PEACH infers haplotypes for interpretation in a pharmacogenomic context.
Report generation
ORANGE
Output files
- <group_id>/orange/- <tumor_dna_id>.orange.json: Aggregated report data.
- <tumor_dna_id>.orange.pdf: Static report PDF.
 
ORANGE summaries and integrates key results from hmftool components into a single static PDF report.
linxreport
Output files
- <group_id>/linx/- <tumor_dna_id>_linx.html: Interactive HTML report.
 
linxreport generates an interactive report containing LINX annotations and plots.
Pipeline information
Output files
- pipeline_info/- Reports generated by Nextflow: execution_report.html,execution_timeline.html,execution_trace.txtandpipeline_dag.dot/pipeline_dag.svg.
- Reports generated by the pipeline: pipeline_report.html,pipeline_report.txtandsoftware_versions.yml. Thepipeline_report*files will only be present if the--email/--email_on_failparameter’s are used when running the pipeline.
- Reformatted samplesheet files used as input to the pipeline: samplesheet.valid.csv.

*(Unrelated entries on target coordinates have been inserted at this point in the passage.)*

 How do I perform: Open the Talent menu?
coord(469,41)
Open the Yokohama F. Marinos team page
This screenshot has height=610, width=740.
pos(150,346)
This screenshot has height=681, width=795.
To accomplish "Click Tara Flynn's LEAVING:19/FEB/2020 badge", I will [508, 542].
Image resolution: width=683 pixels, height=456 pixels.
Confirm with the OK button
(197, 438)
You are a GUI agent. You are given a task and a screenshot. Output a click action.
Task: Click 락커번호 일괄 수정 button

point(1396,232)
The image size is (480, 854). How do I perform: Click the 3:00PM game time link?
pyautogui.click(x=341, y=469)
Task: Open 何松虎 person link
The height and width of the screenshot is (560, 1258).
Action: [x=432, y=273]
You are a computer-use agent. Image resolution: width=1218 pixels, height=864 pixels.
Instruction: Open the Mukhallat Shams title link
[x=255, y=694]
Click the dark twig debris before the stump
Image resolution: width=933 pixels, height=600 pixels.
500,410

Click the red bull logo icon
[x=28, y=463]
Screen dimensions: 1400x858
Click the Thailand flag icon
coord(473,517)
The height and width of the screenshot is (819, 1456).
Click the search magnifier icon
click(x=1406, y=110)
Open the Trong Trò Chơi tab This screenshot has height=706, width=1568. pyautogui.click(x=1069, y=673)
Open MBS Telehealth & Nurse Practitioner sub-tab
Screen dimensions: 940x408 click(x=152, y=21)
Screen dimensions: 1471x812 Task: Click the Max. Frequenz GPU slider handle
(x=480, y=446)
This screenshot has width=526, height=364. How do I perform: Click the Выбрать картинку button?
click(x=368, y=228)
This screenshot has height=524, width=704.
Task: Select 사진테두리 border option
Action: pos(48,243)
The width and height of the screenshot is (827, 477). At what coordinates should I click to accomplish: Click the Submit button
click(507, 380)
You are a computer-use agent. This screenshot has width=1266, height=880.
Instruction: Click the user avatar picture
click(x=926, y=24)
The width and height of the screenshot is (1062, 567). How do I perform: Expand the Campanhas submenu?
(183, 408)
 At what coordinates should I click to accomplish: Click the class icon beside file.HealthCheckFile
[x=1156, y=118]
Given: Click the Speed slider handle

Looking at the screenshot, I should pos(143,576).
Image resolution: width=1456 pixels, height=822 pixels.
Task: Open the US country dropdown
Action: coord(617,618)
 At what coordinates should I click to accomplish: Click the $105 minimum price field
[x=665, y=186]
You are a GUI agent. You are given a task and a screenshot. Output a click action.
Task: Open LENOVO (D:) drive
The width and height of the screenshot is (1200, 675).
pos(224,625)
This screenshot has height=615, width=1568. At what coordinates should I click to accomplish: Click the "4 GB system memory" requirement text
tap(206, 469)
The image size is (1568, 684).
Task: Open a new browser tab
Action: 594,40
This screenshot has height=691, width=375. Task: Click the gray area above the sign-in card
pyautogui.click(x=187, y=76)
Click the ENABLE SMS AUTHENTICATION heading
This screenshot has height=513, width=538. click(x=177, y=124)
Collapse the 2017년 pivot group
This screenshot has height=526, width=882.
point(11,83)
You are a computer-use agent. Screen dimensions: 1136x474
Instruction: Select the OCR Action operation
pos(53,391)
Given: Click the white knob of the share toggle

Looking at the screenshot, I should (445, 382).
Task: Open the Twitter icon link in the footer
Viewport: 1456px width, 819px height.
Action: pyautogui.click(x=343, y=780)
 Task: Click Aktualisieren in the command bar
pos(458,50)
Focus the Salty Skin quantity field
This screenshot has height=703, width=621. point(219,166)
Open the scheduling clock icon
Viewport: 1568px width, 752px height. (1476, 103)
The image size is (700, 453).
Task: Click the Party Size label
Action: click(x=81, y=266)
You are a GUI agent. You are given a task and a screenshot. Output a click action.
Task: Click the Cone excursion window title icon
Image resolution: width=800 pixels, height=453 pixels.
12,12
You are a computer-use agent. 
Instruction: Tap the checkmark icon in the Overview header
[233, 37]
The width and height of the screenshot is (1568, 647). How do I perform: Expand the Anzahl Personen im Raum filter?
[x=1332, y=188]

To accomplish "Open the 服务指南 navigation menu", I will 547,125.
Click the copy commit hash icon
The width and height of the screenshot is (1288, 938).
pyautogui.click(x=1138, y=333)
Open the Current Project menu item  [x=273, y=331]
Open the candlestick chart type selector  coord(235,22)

- Parameters used by the pipeline run: params.json.
 
- Reports generated by Nextflow: 
Nextflow provides excellent functionality for generating various reports relevant to the running and execution of the pipeline. This will allow you to troubleshoot errors with the running of the pipeline, and also provide you with other information such as launch commands, run times and resource usage.